TASKS AND EXERCISES
1) Name the encoder properties that the text on the AST model says are set in lib/config.py.
2) Provide a continuation of the text on the AST model, starting after its final line.

SOURCE
The features are parameterised in lengths in units of samples, in config.py
. By default, we use a Hanning window of 25 ms every 10 ms, and an FFT size of 512, with 128 log-mel coefficients. This creates an example feature representation as follows:
We also include per-sample normalisation (norm_per_sample
), which removes the mean and divides each spectrogram input by its standard deviation.
Unlike in the original code accompanying the paper, the transformers implemented here include only the minimal core components, with no pre-training. The AST does not use the ViT building blocks, and hence is a simple minimal implementation. You can build on this implementation by adding any building blocks as desired to increase complexity.
The encoder properties are set with embed_dim
, num_heads
, and depth
in lib/config.py
.
Below is an example model structure with embed_dim = 768
, num_heads = 8
, depth = 3
:
AST Model print output
AST(
(proj): Conv2d(1, 768, kernel_size=(16, 16), stride=(10, 10))
(pos_drop): Dropout(p=0.1, inplace=False)
(transformer): TransformerBlocks(
(blocks): Sequential(
(0): Block(
(norm1): LayerNorm((768,), eps=1e-05, elementwise_affine=True)
(attn): Attention(
(qkv): Linear(in_features=768, out_features=2304, bias=False)
(attn_drop): Dropout(p=0.0, inplace=False)
(proj): Linear(in_features=768, out_features=768, bias=True)
(proj_drop): Dropout(p=0.1, inplace=False)
)
(ls1): Identity()
(drop_path1): Identity()
(norm2): LayerNorm((768,), eps=1e-05, elementwise_affine=True)
(mlp): Mlp(
(fc1): Linear(in_features=768, out_features=3072, bias=True)
(act): GELU()
(drop1): Dropout(p=0.1, inplace=False)
(fc2): Linear(in_features=3072, out_features=768, bias=True)
(drop2): Dropout(p=0.1, inplace=False)
)
(ls2): Identity()
(drop_path2): Identity()
)
(1): Block(
(norm1): LayerNorm((768,), eps=1e-05, elementwise_affine=True)
(attn): Attention(
(qkv): Linear(in_features=768, out_features=2304, bias=False)
(attn_drop): Dropout(p=0.0, inplace=False)
(proj): Linear(in_features=768, out_features=768, bias=True)
(proj_drop): Dropout(p=0.1, inplace=False)
)
(ls1): Identity()
(drop_path1): Identity()
(norm2): LayerNorm((768,), eps=1e-05, elementwise_affine=True)
(mlp): Mlp(
(fc1): Linear(in_features=768, out_features=3072, bias=True)
(act): GELU()
(drop1): Dropout(p=0.1, inplace=False)
(fc2): Linear(in_features=3072, out_features=768, bias=True)

INFORMATION PROVIDED
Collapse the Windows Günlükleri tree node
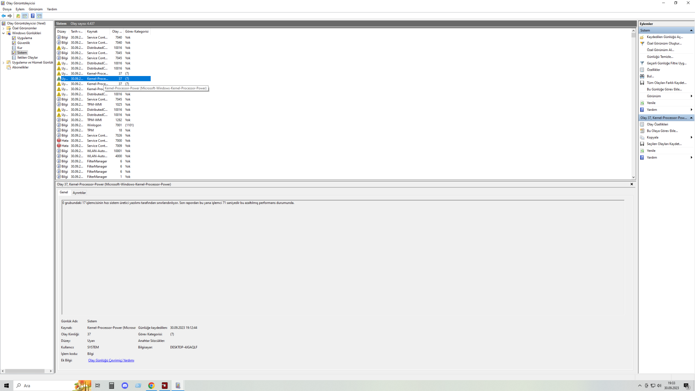The height and width of the screenshot is (391, 695). (x=4, y=33)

RESPONSES TO THE EXERCISE
1) embed_dim, num_heads, depth

2)
(drop2): Dropout(p=0.1, inplace=False)
)
(ls2): Identity()
(drop_path2): Identity()
)
(2): Block(
(norm1): LayerNorm((768,), eps=1e-05, elementwise_affine=True)
(attn): Attention(
(qkv): Linear(in_features=768, out_features=2304, bias=False)
(attn_drop): Dropout(p=0.0, inplace=False)
(proj): Linear(in_features=768, out_features=768, bias=True)
(proj_drop): Dropout(p=0.1, inplace=False)
)
(ls1): Identity()
(drop_path1): Identity()
(norm2): LayerNorm((768,), eps=1e-05, elementwise_affine=True)
(mlp): Mlp(
(fc1): Linear(in_features=768, out_features=3072, bias=True)
(act): GELU()
(drop1): Dropout(p=0.1, inplace=False)
(fc2): Linear(in_features=3072, out_features=768, bias=True)
(drop2): Dropout(p=0.1, inplace=False)
)
(ls2): Identity()
(drop_path2): Identity()
)
(3): Block(
(norm1): LayerNorm((768,), eps=1e-05, elementwise_affine=True)
(attn): Attention(
(qkv): Linear(in_features=768, out_features=2304, bias=False)
(attn_drop): Dropout(p=0.0, inplace=False)
(proj): Linear(in_features=768, out_features=768, bias=True)
(proj_drop): Dropout(p=0.1, inplace=False)
)
(ls1): Identity()
(drop_path1): Identity()
(norm2): LayerNorm((768,), eps=1e-05, elementwise_affine=True)
(mlp): Mlp(
(fc1): Linear(in_features=768, out_features=3072, bias=True)
(act): GELU()
(drop1): Dropout(p=0.1, inplace=False)
(fc2): Linear(in_features=3072, out_features=768, bias=True)
(drop2): Dropout(p=0.1, inplace=False)
)
(ls2): Identity()
(drop_path2): Identity()
)
)
)
(FinalLinear): Sequential(
(0): LayerNorm((768,), eps=1e-05, elementwise_affine=True)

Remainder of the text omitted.